Amtrak, on the other hand, has a less ambitious view of the future for the nation’s busiest rail corridor. Its new master plan calls for spending $52 billion by 2030 to cut travel time by about 20 minutes between New York and Washington and between New York and Boston. It envisions reducing travel time between New York and Philadelphia by four minutes.
You mean Mets fans can get here four minutes faster?! In two decades?! For under $60 billion? You dogs, you. This is joyous news.
Anyway, here’s some shit.
Chase Utley is okay to hit the batting cages, finally. They’ve been sliding us video footage of him working out with one hand behind his back, fielding grounders and running the bases, so that we don’t squawk, keel over, and die from Chase withdrawal. But sooner or later, that’s just not going to be enough, and we will undoubtedly be storming the Utley Compound with pitchforks and torches, demanding the balls-deep second baseman with the cleats on his soul and the roguish smile play some baseball.

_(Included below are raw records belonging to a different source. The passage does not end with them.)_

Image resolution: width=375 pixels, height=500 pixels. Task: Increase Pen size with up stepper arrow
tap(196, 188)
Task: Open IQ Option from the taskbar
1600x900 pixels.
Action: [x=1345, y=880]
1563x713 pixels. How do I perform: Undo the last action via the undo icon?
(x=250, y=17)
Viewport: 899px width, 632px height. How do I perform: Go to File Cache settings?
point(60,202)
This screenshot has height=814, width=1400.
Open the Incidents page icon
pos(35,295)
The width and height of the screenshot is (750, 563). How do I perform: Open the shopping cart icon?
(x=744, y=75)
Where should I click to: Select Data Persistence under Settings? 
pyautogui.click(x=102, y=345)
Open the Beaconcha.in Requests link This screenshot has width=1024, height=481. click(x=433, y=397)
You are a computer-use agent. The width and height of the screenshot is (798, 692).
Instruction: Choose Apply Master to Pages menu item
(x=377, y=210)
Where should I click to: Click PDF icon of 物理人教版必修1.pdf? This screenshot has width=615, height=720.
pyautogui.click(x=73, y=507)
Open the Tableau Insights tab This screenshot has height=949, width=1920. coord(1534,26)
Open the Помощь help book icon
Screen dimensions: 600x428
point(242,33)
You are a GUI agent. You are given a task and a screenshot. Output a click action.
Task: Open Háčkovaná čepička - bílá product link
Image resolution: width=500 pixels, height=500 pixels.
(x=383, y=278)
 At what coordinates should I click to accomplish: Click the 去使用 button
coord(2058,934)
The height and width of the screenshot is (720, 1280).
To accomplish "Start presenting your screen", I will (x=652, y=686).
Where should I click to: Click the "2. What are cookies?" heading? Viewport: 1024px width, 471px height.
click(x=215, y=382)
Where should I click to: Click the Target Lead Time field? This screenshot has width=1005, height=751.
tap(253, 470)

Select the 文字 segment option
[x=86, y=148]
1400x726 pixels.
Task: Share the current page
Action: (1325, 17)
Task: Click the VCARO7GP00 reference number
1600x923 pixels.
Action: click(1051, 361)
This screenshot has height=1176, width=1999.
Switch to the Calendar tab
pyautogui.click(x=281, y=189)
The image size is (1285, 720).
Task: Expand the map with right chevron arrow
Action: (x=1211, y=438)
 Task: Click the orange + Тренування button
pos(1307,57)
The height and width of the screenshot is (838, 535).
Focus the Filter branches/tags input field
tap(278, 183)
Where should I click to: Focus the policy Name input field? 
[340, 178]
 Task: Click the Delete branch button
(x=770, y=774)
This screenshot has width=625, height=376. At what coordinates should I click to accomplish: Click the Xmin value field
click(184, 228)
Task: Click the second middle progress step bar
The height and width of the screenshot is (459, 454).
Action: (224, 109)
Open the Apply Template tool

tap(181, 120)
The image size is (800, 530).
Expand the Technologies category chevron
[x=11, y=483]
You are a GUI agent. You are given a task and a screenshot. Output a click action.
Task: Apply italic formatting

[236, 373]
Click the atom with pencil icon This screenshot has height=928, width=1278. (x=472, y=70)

So, to avoid that unpleasant little scenario better suited for an episode of “Intervention,” it’s good to know that he’s in the batting cages, doing what he does best. Well, second best, behind saving puppies and kittens from cruelty with his white-hot wife/sidekick.
Shane Victorino strikes me as less of a “puppies and kittens” kind of guy, and more of a “Let’s hunt people for sport in the woods with only knives” sort of guy. The Flyin’ Hawaiian is about to play in two more rehab games with the Ironpigs, and then hopefully flips the activation switch Friday to return to the lineup.
Then again, this seemingly means Domonic Brown will be quietly escorted out the back door and absorb the rest of the summer from Lehigh Valley, obviously waiting in the wings for the next big Phillies Outfielder disaster to occur. Which is a shame, because sure, he hasn’t been picture perfect, who the hell has? He had an RBI double in his first at bat, he just socked his first of many four-baggers; its a shame, but its probably going to happen.
This puts a bit of pressure on Victorino, who, if he returns with a taste of underperformance on his breath, will be a tough drink to swill; especially if Brown returns to Lehigh Valley to finish the season with a maelstrom of offense.
We’ll see. For now let’s just hope RoyO manhandles the Dodgers.
A class of graduate students at the University of Pennsylvania has created a plan to rebuild the Northeast Corridor as a true high-speed rail line that would transport passengers from Philadelphia to New York City in 37 minutes.
Oh, Penn students! I guess you can come up with anything in the safety of your white picketed frat houses. When that thing derails into a crowded highway during rush hour, why don’t you guys race to see who can get their dad’s lawyer on speed dial the fastest.